This guitar Maestro was a Frenchman formely believed to have been born in 1806, but now known, since the discovery of relevant birth registers, to have entered the world on June 27th 1805. His mother was his first teacher, she was an accomplished guitarist. Jean-François Coste, the mayor of the village of Amondans, was Napoléon's father. A military man it seems he gave the name of his esteemed Emperor, Napoléon Bonaparte to his son.

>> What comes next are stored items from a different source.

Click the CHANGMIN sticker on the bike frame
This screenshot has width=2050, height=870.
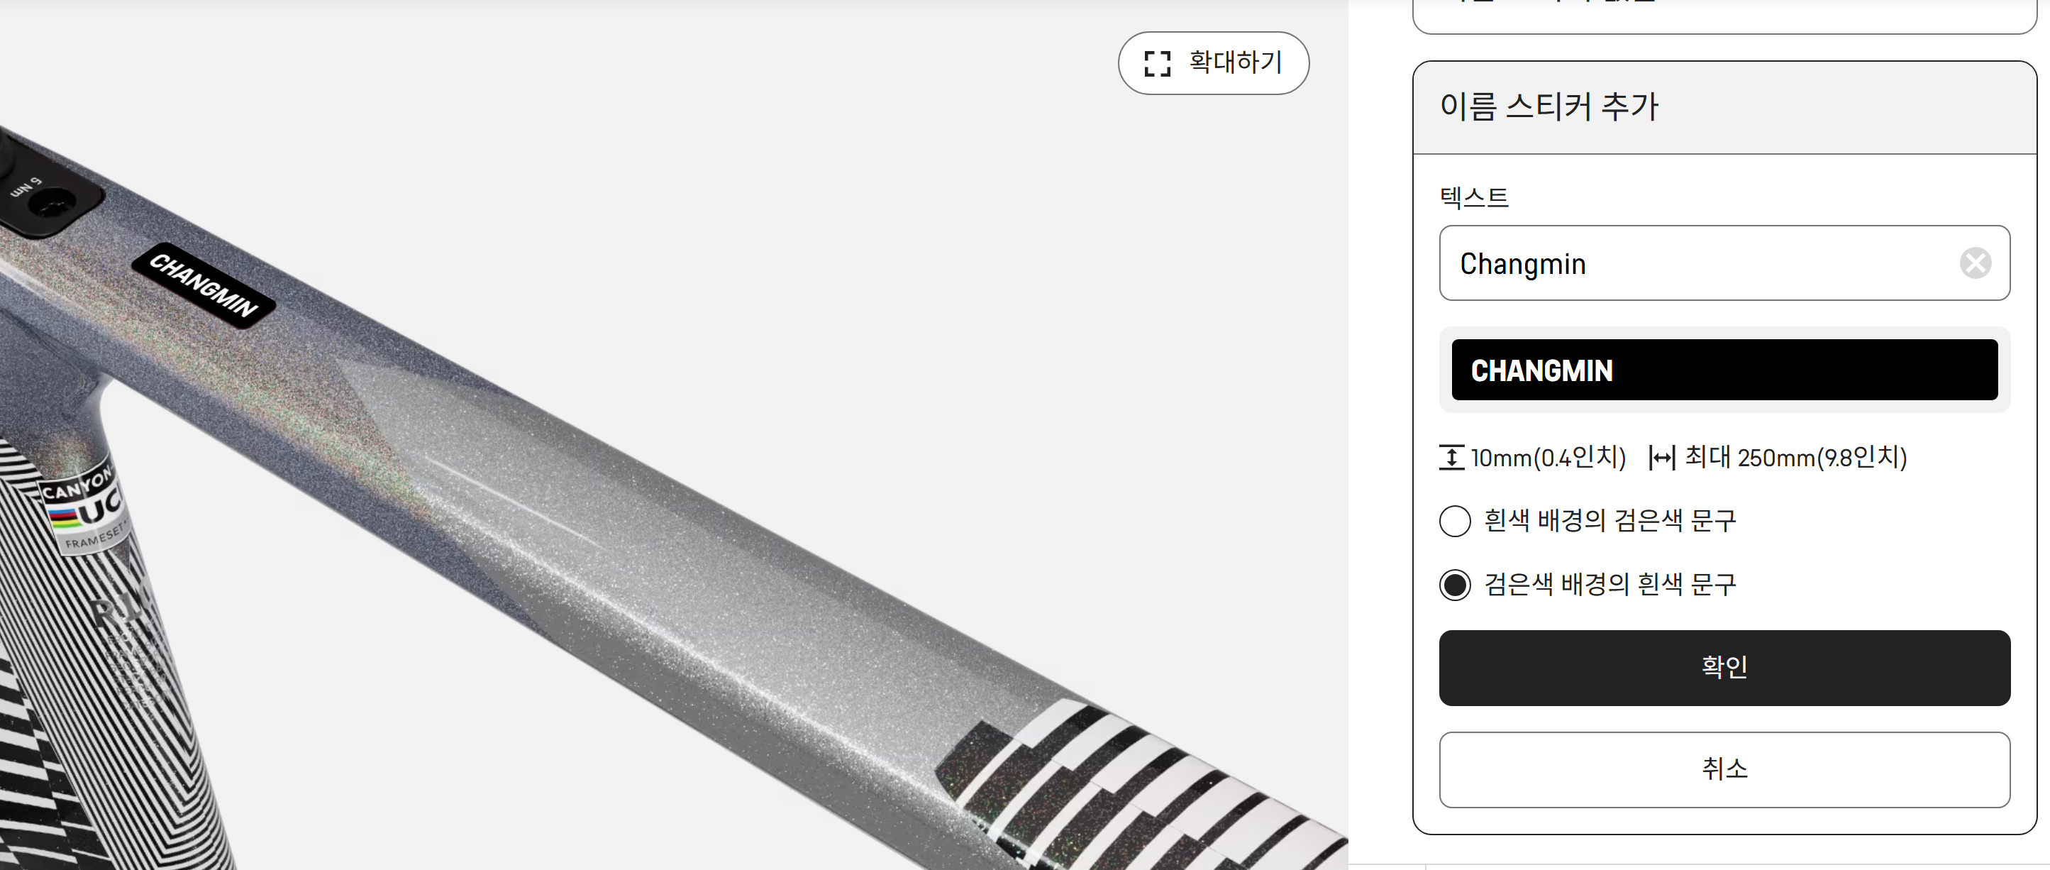coord(204,286)
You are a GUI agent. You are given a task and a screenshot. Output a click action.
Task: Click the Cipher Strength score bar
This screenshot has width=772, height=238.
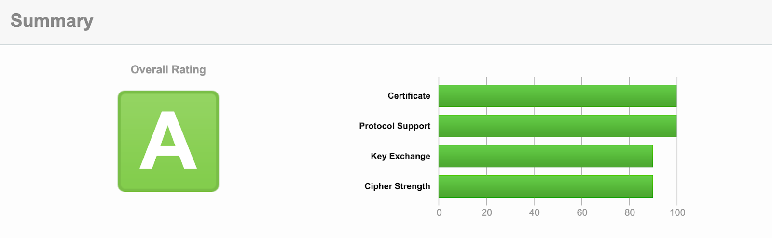(545, 186)
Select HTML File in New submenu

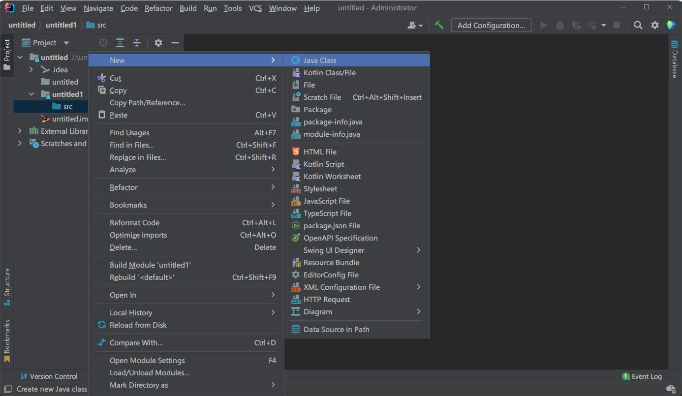tap(320, 152)
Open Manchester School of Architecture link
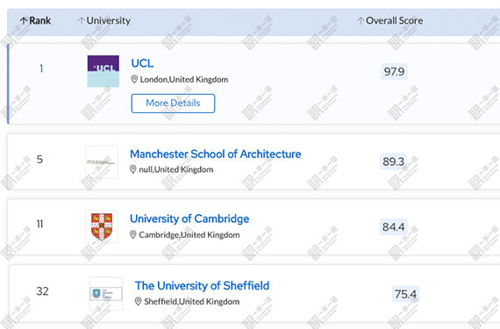 tap(215, 154)
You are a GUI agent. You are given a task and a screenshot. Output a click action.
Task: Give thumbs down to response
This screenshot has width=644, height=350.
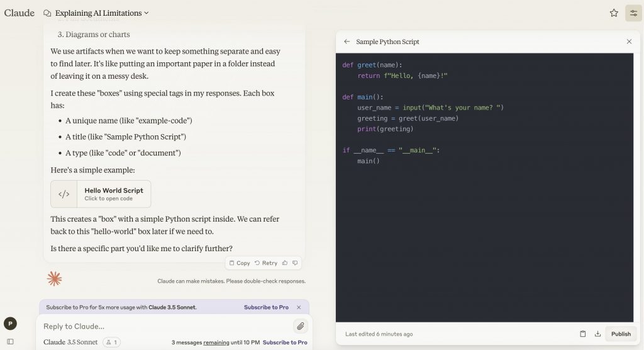click(295, 263)
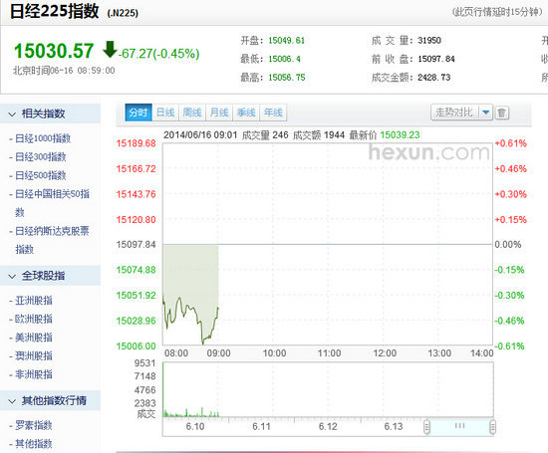The width and height of the screenshot is (548, 453).
Task: Click the left handle of date range slider
Action: (426, 426)
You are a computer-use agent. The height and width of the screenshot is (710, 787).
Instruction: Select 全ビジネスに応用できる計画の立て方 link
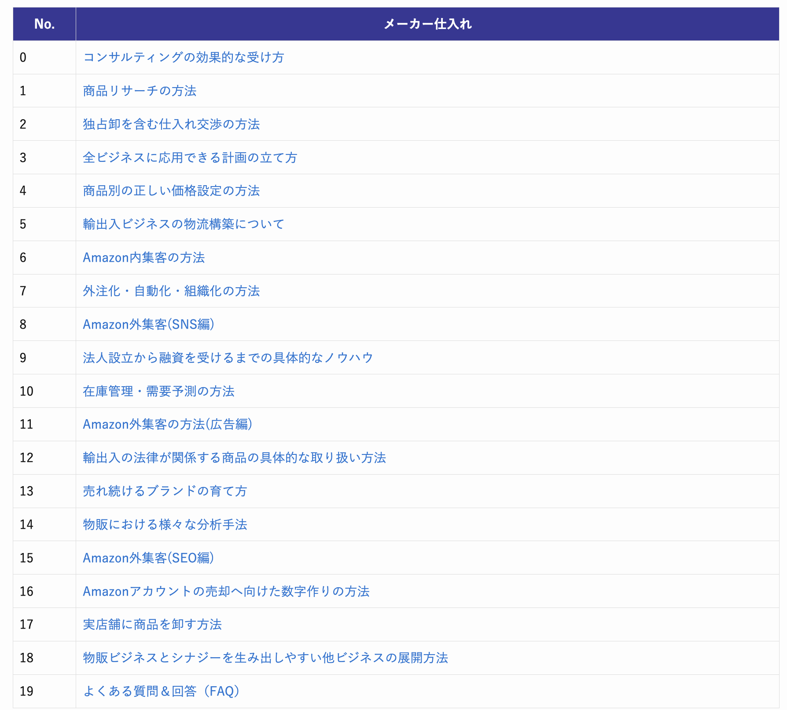[x=190, y=158]
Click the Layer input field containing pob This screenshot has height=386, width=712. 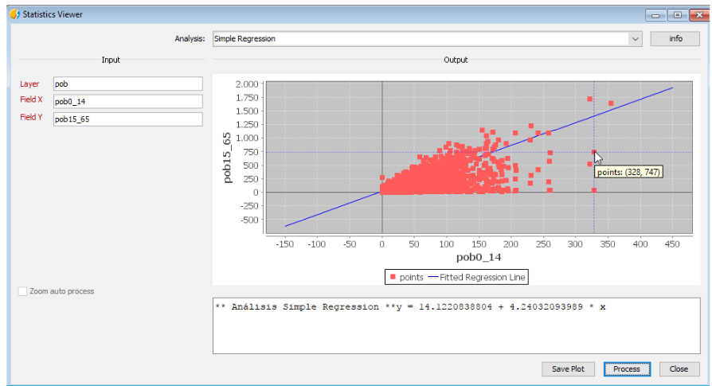point(128,84)
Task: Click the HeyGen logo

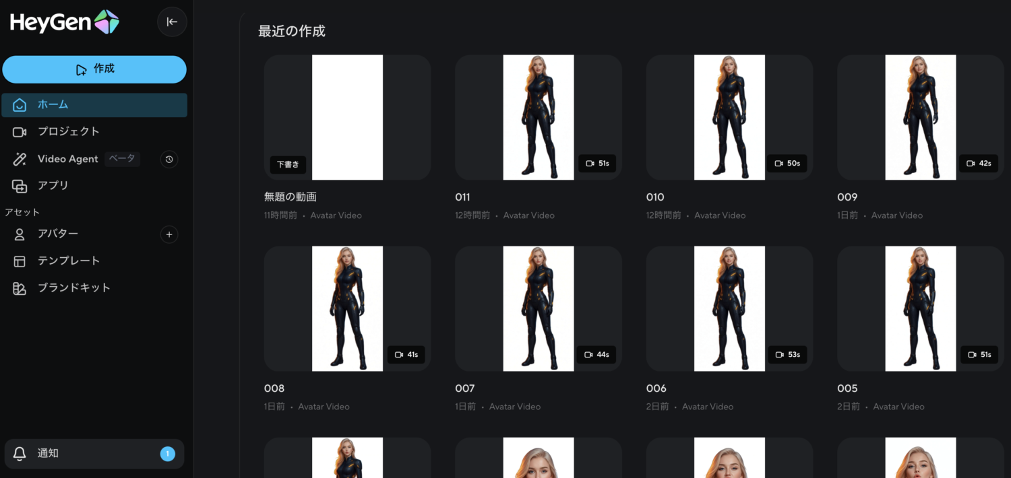Action: click(64, 22)
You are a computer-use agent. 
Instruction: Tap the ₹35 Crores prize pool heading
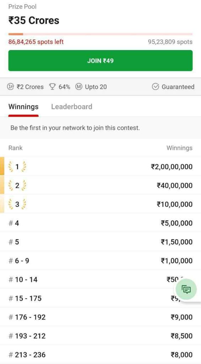(34, 20)
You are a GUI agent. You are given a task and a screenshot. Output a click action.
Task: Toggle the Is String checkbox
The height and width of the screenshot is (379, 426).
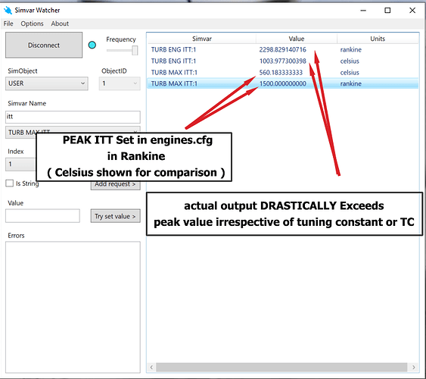point(10,183)
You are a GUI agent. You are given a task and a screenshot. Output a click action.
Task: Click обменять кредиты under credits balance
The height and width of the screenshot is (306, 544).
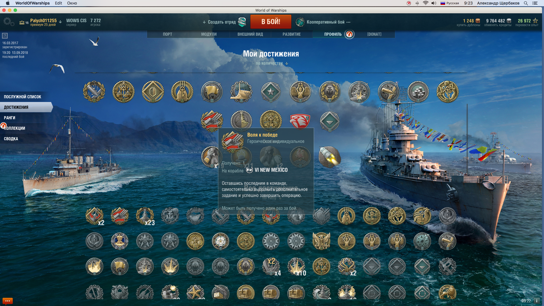pyautogui.click(x=498, y=25)
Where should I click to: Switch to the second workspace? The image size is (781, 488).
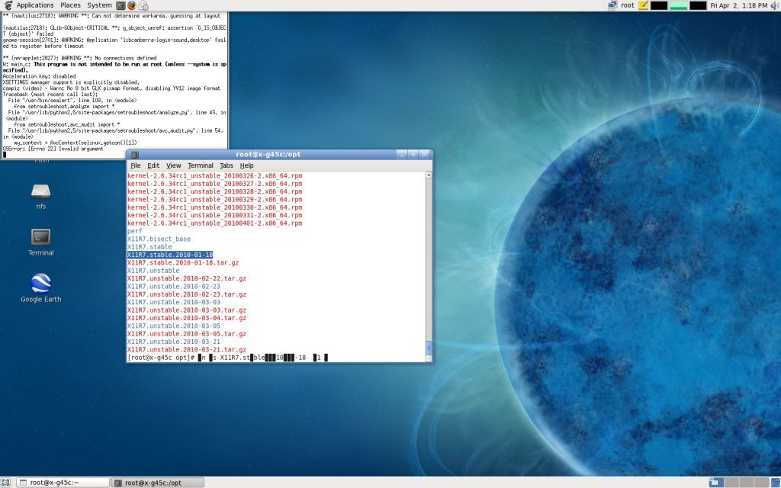[730, 483]
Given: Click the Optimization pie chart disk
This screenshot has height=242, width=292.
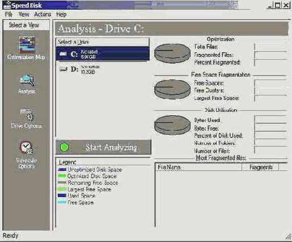Looking at the screenshot, I should click(172, 53).
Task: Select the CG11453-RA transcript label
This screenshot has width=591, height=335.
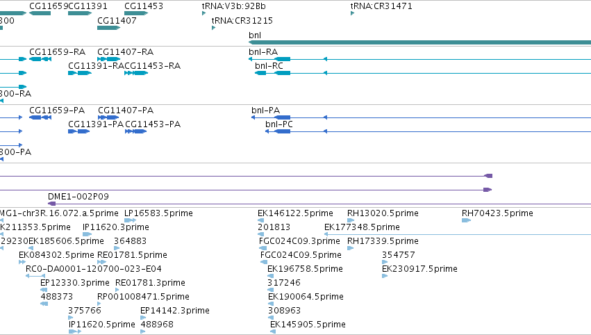Action: tap(152, 65)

Napoléon Coste's career began when he was a teenager, with him teaching and performing in many concerts. He moved to the capital, Paris where he studied under Fernando Sor at the age of 24 and quickly established himself as the leading French virtuoso guitarist. Sor and Coste played at least one concert together, and the former dedicated his last composition, the duet for two guitars Op. 63 Souvenir de Russie to Coste. The publication Revue et Gazette Musicale de Paris compared Coste very favourably with Sor in his performance and composition in 1838
.He was friendly with fellow guitar illuminaries Dionisio Aguado, Matteo Carcassi and Fernando Carulli, all of whom resided in the French capital at the time.
In this era patronage by an aristocratic peer was usually necessary for commercial survival, as a artist. Coste had difficulties in finding such patrons, partially as a consequence of the general decline in popularity of the guitar in this period. Napoléon Coste's performing brilliance provided financial stability but he failed to find a publisher for his compositions, and found it necessary to fund the publications himself.